Document segment:
Nagano sake brewery tours with Snow Monkeys
Combine a sake tasting with the world famous Snow Monkeys. This guided tour brings you to the most famous attractions of Nagano City and the local Japanese sake brewery to try various types of sake.
8. Take a Japanese cooking class
No matter where in the world we’re travelling, one of our favourite ways to learn about a country’s cuisine (aside from eating it!) is by taking a cooking class. Not only will you get one of the tastiest meals on your trip, but you’ll also get a deeper look into the country you’re visiting, as food has strong ties to history and culture.
Whether it’s your first time travelling to Japan or you’re returning for the tenth time, taking a cooking class is an experience to add to your itinerary. There are plenty of classes all around the country to choose from, and you can often pick the dishes you want to cook – whether you want a sushi-making class or a deeper look into the rural dishes of Japan.

Required task 1: In the Japan travel text, rewrite the passage from "8. Take a Japanese" to "dishes of Japan.", changing "itinerary" to "travel plans".
Required task 2: According to the Japan travel text, why does a cooking class give you a deeper look into the country you're visiting?

Information shown:
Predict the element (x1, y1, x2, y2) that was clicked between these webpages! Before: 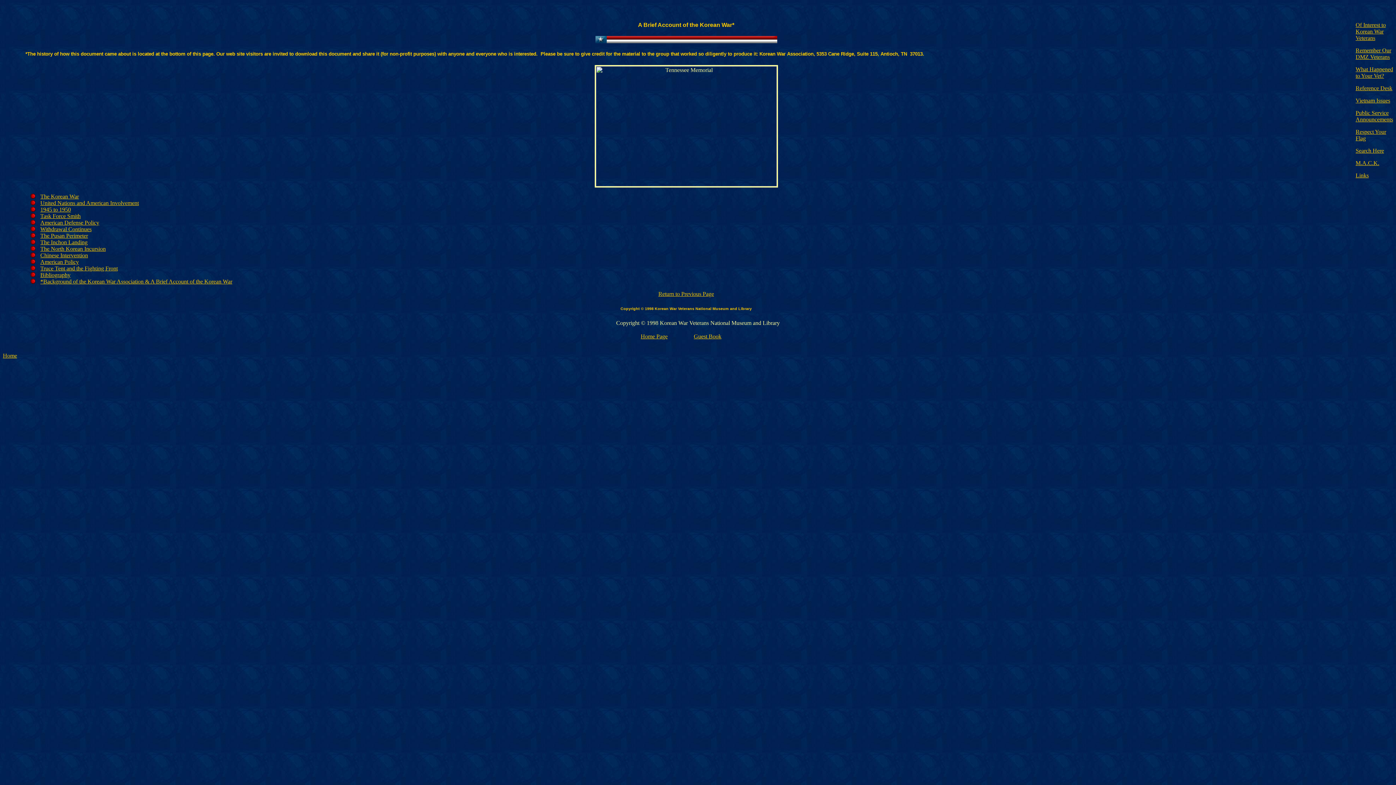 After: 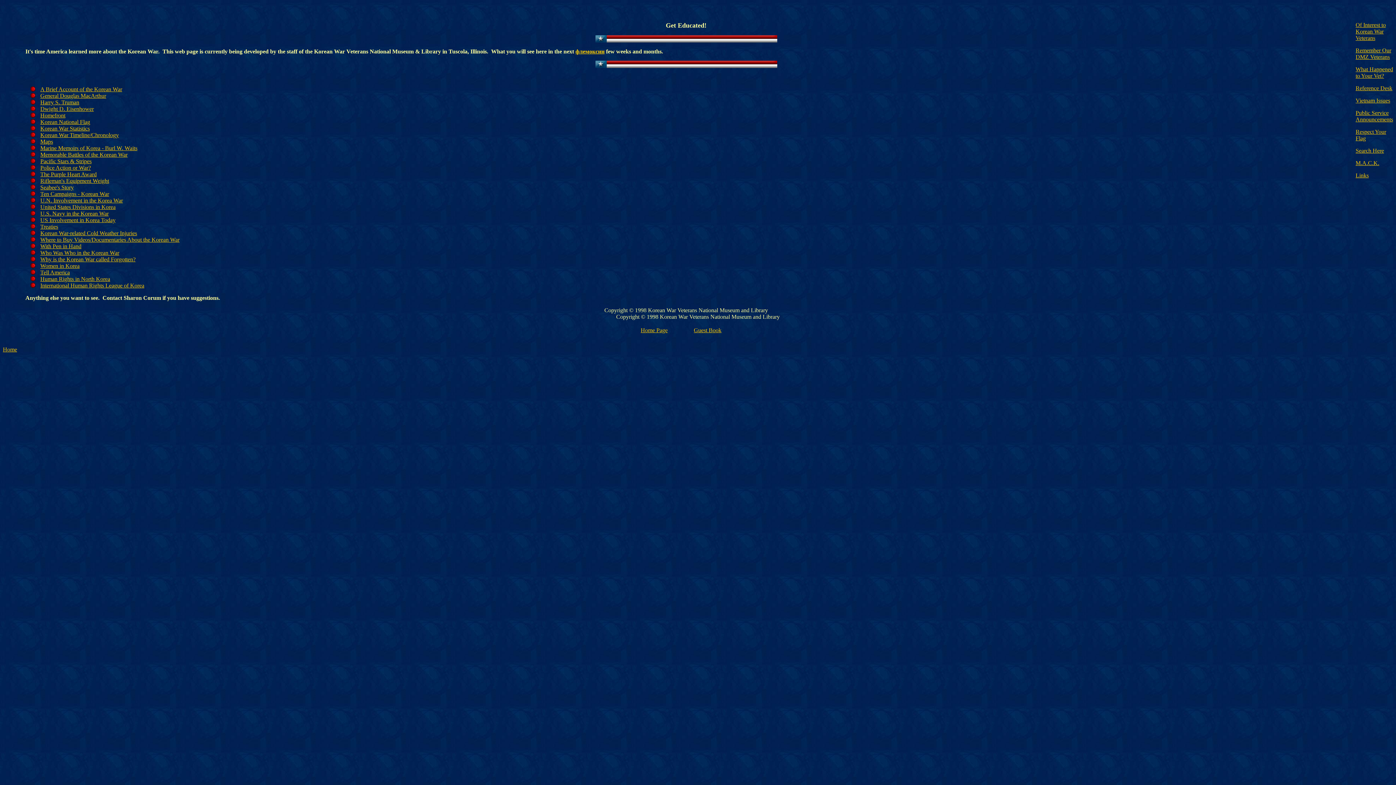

* * *

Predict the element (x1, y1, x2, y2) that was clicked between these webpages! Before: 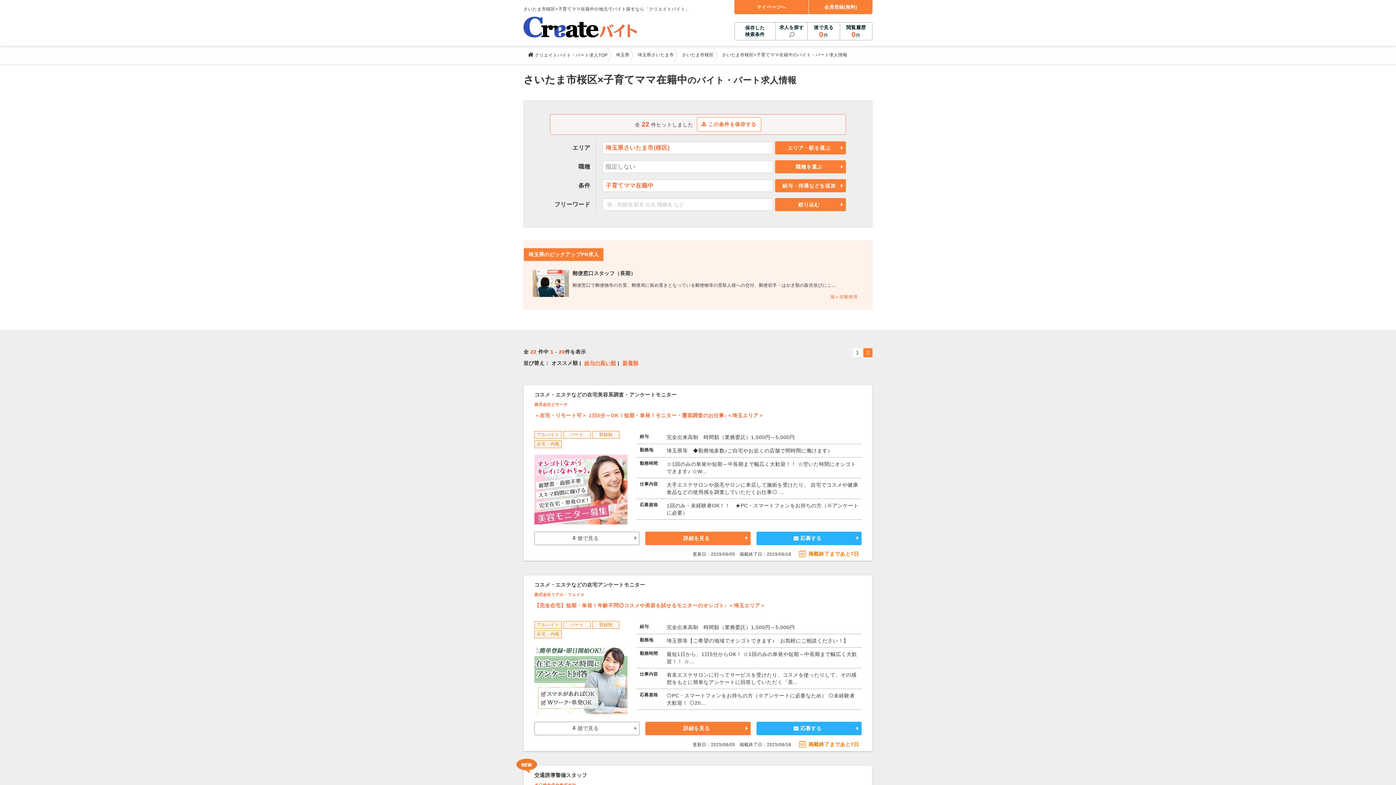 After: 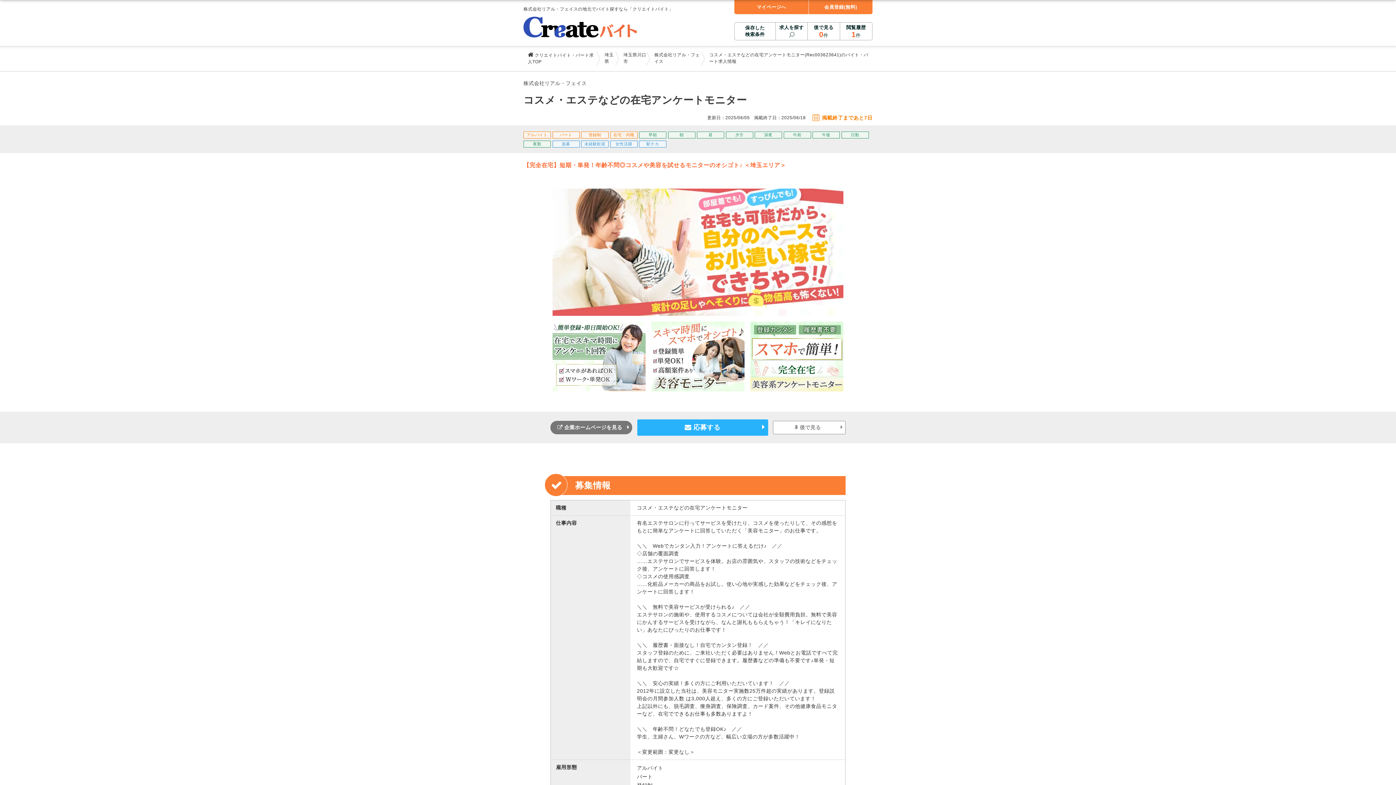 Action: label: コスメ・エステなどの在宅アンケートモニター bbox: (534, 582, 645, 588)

...

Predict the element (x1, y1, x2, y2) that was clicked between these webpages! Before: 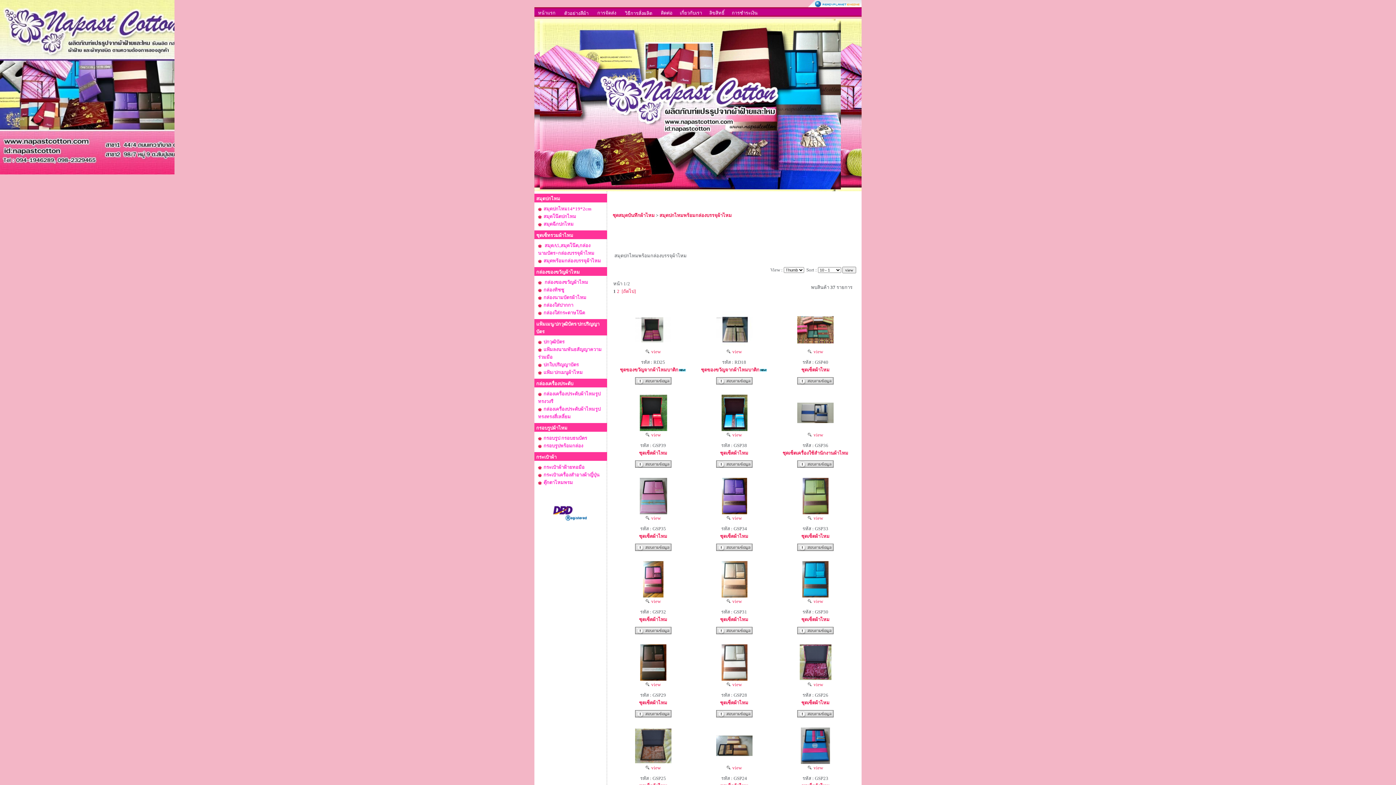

Written answer 1:
8. Take a Japanese cooking class
No matter where in the world we’re travelling, one of our favourite ways to learn about a country’s cuisine (aside from eating it!) is by taking a cooking class. Not only will you get one of the tastiest meals on your trip, but you’ll also get a deeper look into the country you’re visiting, as food has strong ties to history and culture.
Whether it’s your first time travelling to Japan or you’re returning for the tenth time, taking a cooking class is an experience to add to your travel plans. There are plenty of classes all around the country to choose from, and you can often pick the dishes you want to cook – whether you want a sushi-making class or a deeper look into the rural dishes of Japan.

Written answer 2: Because food has strong ties to history and culture.